Software solutions for legal world.

Message Crawler Manual

Message Crawler Manual

Work in progress. Message Crawler Manual for Version 5 - Last updated June 28, 2021

 What is Message Crawler

Message Crawler is a conversion tool that allows you to import data from multiple sources, preview data in grid view, preform data manipulation and export data out in new format. This tool specifically designed to create RSMF files for Relativity however it can be used for working with DAT files, directory lists and cloud services for document translation and image identification. Many tools provided can be combined and used in creative ways to solve multiple problems encountered during document discovery.
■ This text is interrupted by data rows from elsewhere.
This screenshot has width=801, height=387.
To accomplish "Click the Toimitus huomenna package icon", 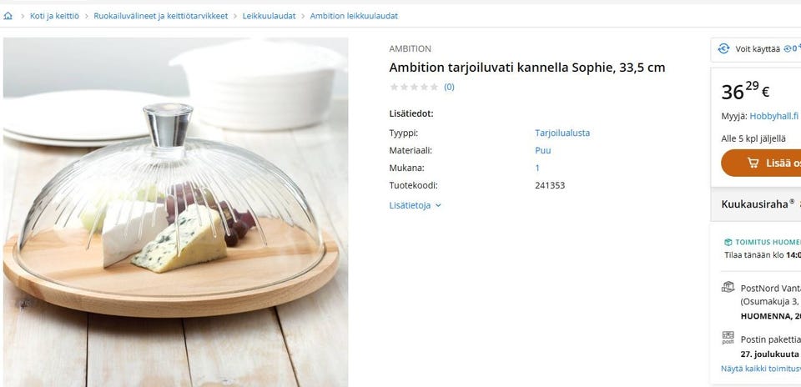I will [x=728, y=242].
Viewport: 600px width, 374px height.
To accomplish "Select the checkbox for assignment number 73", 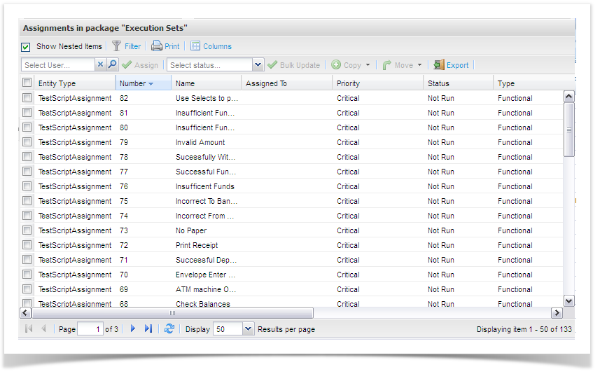I will click(27, 230).
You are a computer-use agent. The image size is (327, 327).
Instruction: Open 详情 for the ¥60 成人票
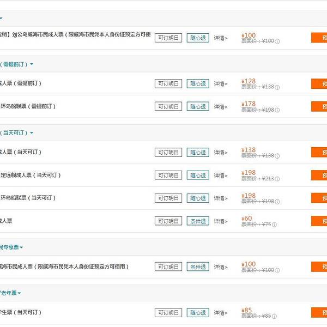(220, 221)
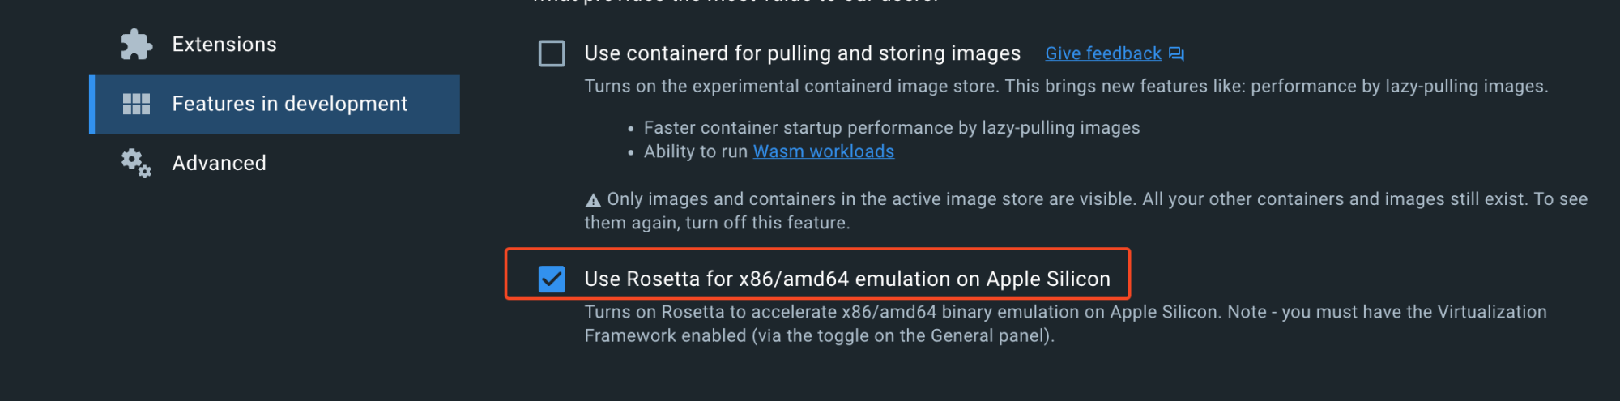
Task: Click the Features in development grid icon
Action: 136,104
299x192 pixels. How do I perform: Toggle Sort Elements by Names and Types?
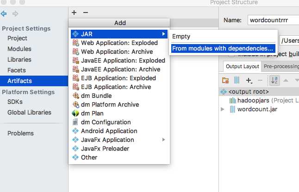click(x=274, y=80)
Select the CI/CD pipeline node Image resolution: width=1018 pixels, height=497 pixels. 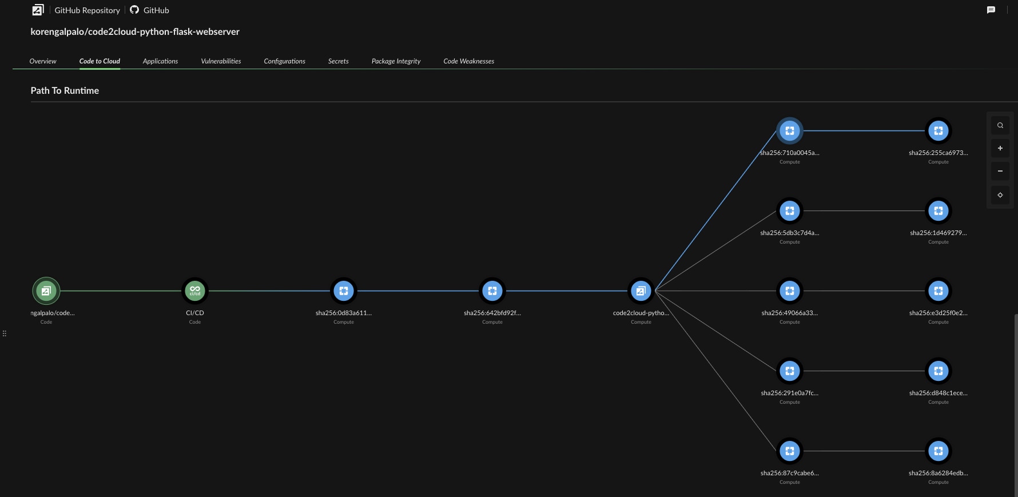pos(195,291)
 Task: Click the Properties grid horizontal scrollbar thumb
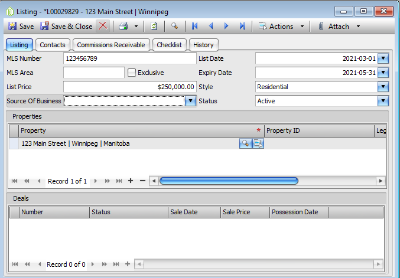tap(229, 181)
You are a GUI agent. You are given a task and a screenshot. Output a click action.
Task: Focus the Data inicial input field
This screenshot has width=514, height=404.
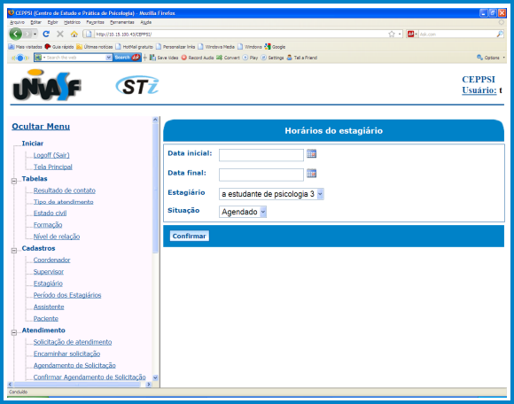point(261,155)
Message Crawler does not collect data from mobile devices but loads files generated by various forensic software or files directly download from social media websites (generally xml or json)

Notes about Conversion

 

Process of document conversion takes data from one data sources and puts it into another format as required. Most data sources that are used for loading to Message Crawler contain vast amounts of metadata and can have deep and complex structures. RSFM file format on the other hand has simple structure with limited number of fields. During process of conversion, most relevant metadata fields are extracted and brought into RSMF. Considering how much metadata various platforms generate along with constant change of these platforms, conversion may not include 100% of data stored in various xml/json files.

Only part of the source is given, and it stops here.